07 octobre 2021

Souffrance et Crucifixion - 8

Où es-tu mon Dieu ?

Une question d’actualité à propos de ce rapport affligeant où les mots nous manquent.

Au delà de la désespérance et de la honte et après un temps de silence, il nous faut chercher la lumière, la seule, celle du Christ nu et exposé qui démonte tous les masques et les volontés de puissance.

Parce que nous restons sans voix, il faut peut-être refaire le chemin de nos pères, comme celui de Jurgen Moltmann, l’auteur du « Dieu crucifié » : « Est-ce que beaucoup ont perdu leur confiance en Dieu après ce crime et le silence du ciel ? » demandait Moltmann dans une conférence à Paris il y’a quelques années à propos d’Auschwitz. Sa réponse est édifiante. 

« Je trouvai de l’aide dans le livre d’Élie Wiesel sur ses expériences à Auschwitz, intitulé Nuit ». Relisons le texte : « Trois condamnés enchainés – et parmi eux, le petit serviteur [pipel], l’ange aux yeux tristes. [...] Tous les yeux étaient fixés sur l’enfant. Il était livide, presque calme, se mordant les lèvres. L’ombre de la potence le recouvrait. [...] Les trois cous furent introduits en même temps dans les nœuds coulants. Vive la liberté ! crièrent les deux adultes. Le petit, lui, se taisait.

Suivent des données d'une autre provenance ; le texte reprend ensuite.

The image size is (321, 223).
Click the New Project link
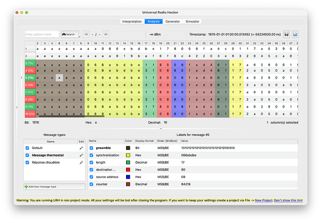coord(264,200)
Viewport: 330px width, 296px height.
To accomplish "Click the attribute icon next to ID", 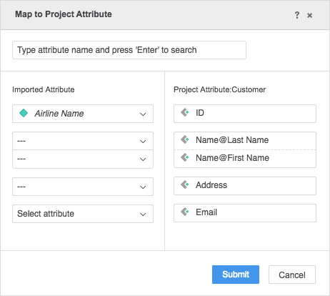I will point(185,112).
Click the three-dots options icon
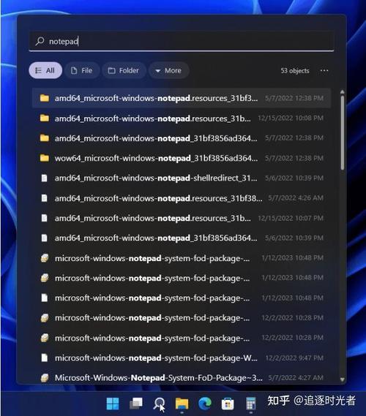 pyautogui.click(x=324, y=71)
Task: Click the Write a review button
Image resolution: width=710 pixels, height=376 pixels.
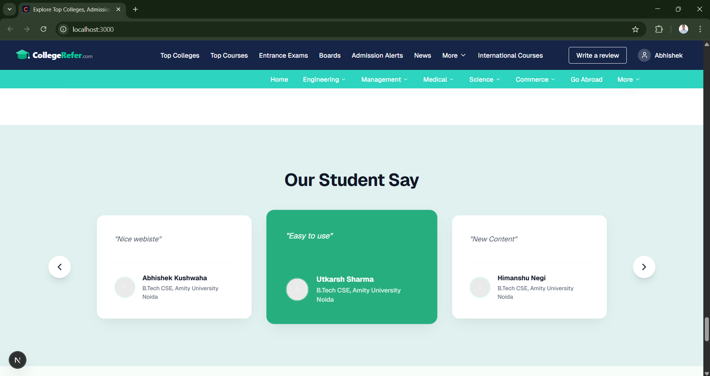Action: (x=598, y=55)
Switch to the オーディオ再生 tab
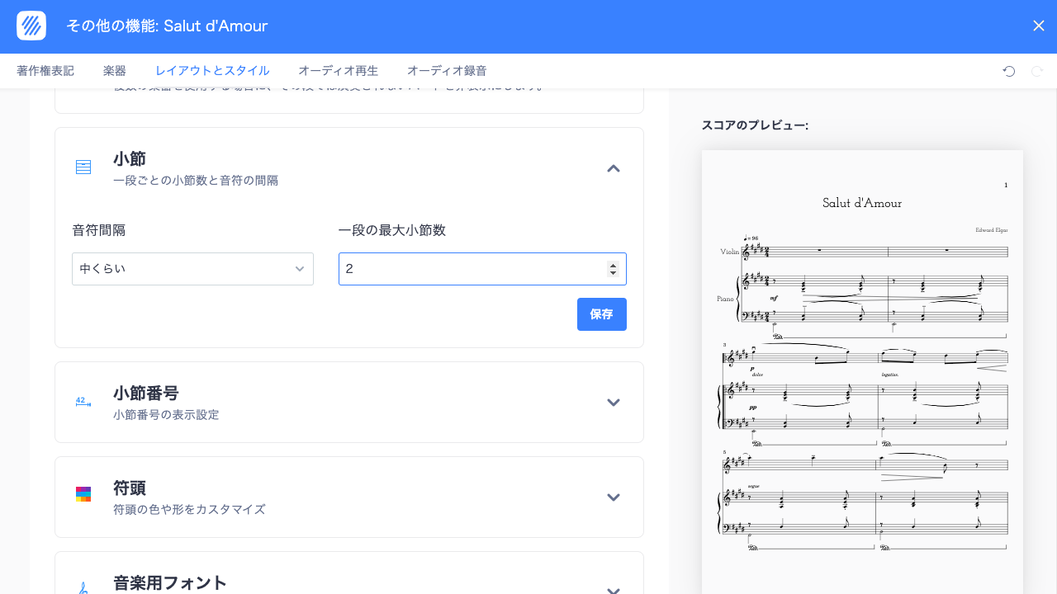 point(338,71)
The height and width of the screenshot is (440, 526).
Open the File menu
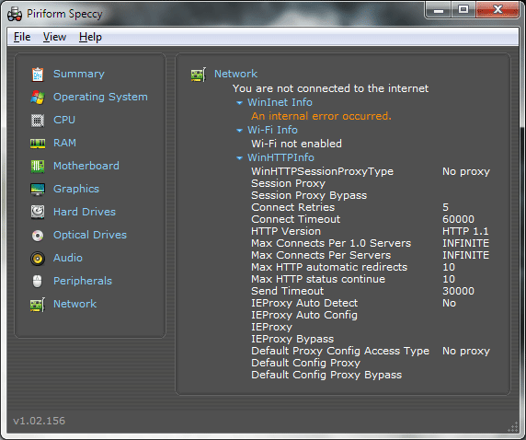pos(22,37)
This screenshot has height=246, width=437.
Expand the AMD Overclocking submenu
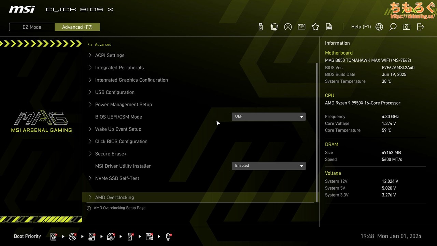[114, 197]
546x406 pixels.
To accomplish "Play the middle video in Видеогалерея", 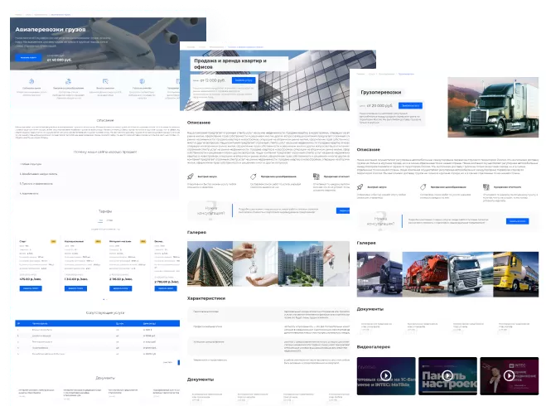I will click(447, 375).
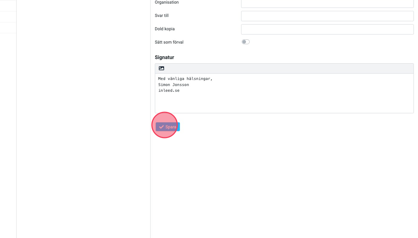Click the Signatur section heading
418x238 pixels.
(164, 57)
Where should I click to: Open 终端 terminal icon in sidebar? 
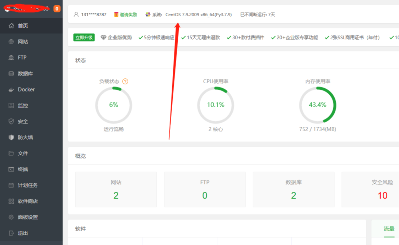pyautogui.click(x=11, y=169)
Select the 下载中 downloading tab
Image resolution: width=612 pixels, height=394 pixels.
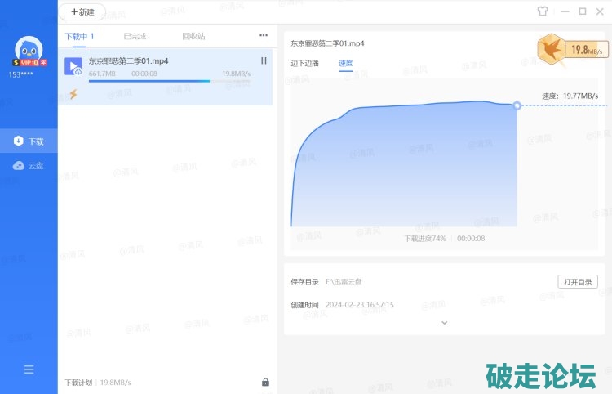pos(79,36)
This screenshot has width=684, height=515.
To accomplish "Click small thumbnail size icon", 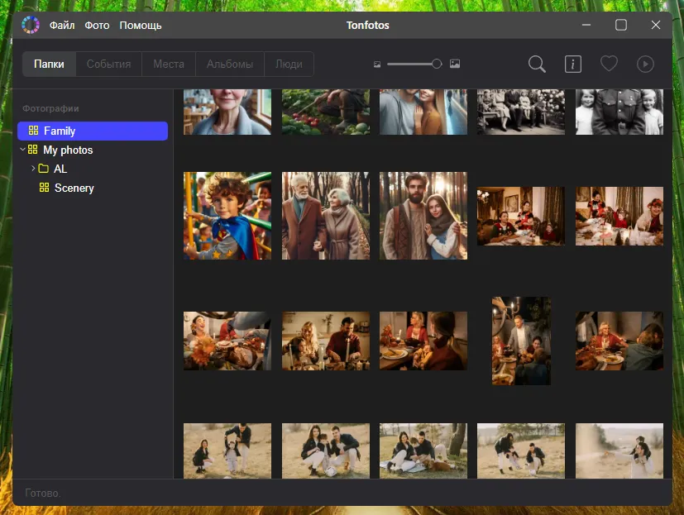I will (377, 64).
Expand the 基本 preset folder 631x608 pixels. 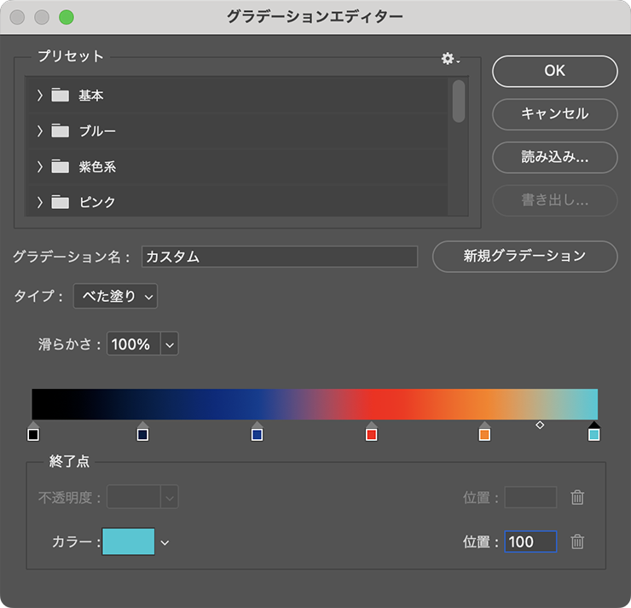tap(40, 96)
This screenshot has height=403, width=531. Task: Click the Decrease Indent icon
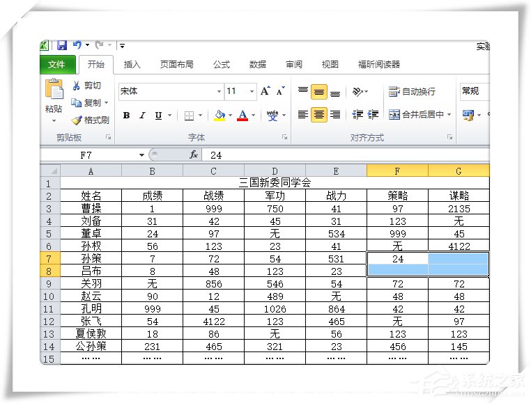357,115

Où est le Bon Dieu, où est-il ? demande quelqu’un derrière moi. Sur un signe du chef de camp, les trois chaises basculèrent. [...] Les deux adultes ne vivaient plus. Leur langue pendait, grossie, bleutée. Mais la troisième corde n’était pas immobile : si léger, l’enfant vivait encore. [...] Derrière moi, j’entendis le même homme demander : « Où donc est Dieu ? Et je sentais en moi une voix qui lui répondait : Où il est ? Le voici – il est pendu ici, à cette potence .... »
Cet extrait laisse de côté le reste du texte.